The government is concerned about the company's spending because it and Hongkong Electric, as the city's other licensed power supplier, are bound by agreements called schemes of control that link their returns to net fixed assets and environmental performance.

'We do not make any capital expenditures that is not approved by the government,' he said, adding that company needed to plan ahead to ensure reliable power supplies.

Lancaster said the expenses related to studying various options for new generating facilities, including converting existing coal-fired plants to gas-fired ones. The company was also examining its demand-side management. CLP has already spent about HK$78 million this year for an initial study for these purposes.

But Yau pointed out that the follow-up study and works, costing hundreds of million dollars, was not among capital expenditure agreed to by the government, as there was no justification at this time for CLP's power demand growth forecasts. He demanded the company drop this item from next year's budget.
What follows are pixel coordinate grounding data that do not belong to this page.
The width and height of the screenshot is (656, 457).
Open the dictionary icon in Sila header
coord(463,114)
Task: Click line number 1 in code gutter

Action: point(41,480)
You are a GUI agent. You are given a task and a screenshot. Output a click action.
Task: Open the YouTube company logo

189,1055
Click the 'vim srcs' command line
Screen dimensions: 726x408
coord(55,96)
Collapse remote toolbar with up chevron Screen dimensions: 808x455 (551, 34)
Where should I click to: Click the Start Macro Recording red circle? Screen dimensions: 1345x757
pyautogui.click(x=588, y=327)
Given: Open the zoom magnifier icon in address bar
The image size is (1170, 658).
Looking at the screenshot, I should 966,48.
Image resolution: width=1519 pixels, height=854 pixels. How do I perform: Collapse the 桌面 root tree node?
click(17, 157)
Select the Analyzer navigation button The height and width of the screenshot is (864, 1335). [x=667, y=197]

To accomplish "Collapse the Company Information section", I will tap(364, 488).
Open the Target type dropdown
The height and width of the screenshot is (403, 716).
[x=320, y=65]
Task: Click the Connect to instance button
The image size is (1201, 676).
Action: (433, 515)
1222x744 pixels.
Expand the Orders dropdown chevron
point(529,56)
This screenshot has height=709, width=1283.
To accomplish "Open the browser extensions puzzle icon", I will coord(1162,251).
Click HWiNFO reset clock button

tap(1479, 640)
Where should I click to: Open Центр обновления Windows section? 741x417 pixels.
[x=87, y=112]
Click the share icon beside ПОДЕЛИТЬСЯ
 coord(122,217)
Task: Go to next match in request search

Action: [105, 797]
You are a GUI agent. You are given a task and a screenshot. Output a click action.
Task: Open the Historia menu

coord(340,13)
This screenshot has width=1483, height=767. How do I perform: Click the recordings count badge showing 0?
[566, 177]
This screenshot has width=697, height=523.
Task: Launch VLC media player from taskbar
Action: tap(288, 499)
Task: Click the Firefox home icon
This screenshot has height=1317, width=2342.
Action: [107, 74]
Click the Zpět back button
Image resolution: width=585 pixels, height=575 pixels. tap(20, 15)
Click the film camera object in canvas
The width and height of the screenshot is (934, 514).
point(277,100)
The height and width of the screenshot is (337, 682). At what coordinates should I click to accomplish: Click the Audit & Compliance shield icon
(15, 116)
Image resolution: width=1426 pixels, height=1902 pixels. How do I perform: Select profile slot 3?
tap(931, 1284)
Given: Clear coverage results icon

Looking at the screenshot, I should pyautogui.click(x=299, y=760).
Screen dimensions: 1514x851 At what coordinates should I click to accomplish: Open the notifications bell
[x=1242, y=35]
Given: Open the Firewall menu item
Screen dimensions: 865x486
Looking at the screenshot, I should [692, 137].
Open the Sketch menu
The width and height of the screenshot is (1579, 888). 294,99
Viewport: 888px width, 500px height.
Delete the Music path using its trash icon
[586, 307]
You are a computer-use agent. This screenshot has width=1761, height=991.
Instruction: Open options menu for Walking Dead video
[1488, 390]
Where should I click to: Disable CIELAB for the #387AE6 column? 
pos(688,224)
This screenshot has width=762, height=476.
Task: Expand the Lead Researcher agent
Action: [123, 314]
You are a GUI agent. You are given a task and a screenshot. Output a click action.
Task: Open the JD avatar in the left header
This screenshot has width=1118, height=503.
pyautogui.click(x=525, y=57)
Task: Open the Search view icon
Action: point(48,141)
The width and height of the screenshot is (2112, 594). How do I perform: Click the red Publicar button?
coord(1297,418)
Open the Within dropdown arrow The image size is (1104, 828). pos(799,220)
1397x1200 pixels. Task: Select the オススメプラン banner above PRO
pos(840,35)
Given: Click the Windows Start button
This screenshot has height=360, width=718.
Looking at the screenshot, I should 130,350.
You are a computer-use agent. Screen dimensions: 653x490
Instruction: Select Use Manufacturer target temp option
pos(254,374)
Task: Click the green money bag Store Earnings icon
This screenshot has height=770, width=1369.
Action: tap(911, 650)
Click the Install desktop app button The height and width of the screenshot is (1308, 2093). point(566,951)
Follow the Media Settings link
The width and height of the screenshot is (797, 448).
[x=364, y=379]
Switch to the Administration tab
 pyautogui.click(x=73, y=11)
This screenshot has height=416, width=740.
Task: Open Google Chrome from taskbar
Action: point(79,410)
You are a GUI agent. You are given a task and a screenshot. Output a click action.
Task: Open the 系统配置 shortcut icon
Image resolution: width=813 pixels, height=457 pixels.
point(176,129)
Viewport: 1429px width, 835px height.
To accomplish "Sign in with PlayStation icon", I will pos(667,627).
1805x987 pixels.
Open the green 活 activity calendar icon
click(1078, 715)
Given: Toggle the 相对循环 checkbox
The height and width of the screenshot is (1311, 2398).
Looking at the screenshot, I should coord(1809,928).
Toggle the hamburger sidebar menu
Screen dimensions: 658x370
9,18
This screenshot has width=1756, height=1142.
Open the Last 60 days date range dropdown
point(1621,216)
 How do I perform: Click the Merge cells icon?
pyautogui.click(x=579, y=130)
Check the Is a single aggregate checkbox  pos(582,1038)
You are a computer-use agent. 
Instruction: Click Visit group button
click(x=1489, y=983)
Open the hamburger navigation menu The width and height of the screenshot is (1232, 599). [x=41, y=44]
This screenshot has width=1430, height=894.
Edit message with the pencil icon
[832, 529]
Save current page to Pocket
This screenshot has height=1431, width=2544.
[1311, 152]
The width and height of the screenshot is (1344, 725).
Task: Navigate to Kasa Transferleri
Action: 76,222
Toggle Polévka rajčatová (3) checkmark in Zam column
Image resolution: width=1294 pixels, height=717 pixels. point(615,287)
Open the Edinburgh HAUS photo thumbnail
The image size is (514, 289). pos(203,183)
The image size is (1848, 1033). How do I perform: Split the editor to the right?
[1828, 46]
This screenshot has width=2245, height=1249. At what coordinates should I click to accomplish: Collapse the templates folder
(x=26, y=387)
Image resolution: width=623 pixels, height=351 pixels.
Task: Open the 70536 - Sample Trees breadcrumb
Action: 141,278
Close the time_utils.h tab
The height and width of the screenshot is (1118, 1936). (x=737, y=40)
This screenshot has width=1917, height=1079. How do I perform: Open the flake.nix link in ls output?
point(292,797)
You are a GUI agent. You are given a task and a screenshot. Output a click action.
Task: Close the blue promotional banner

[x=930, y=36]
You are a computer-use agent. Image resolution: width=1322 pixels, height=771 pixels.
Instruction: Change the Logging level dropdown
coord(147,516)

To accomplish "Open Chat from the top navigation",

Regarding its operating costs, CLP clarified that expenses for emissions control would only add 4 to 5 cents to the 85-cent basic tariff. But Yau replied that this had already been factored into the tariff level since 2011.

Lancaster said operating costs next year would rise 11.2 per cent to HK$3.9 billion due to expenses incurred in the disposal of some assets at CLP's Black Point power station.

The lawmakers later passed a non-binding resolution asking both suppliers to delay tariff increases until March, but another resolution to obtain the detailed five-year development plans of both companies from the government was rejected. Legislator Fred Li Wah-ming said he would raise the request again at a future house committee meeting.

During the meeting, lawmaker Leung Kwok-hung strode over to Lancaster's seat and offered him some 'paper hell money' (used as offerings in Chinese funerals), saying the company should be ashamed of itself for raising tariffs while it was enjoying good profits.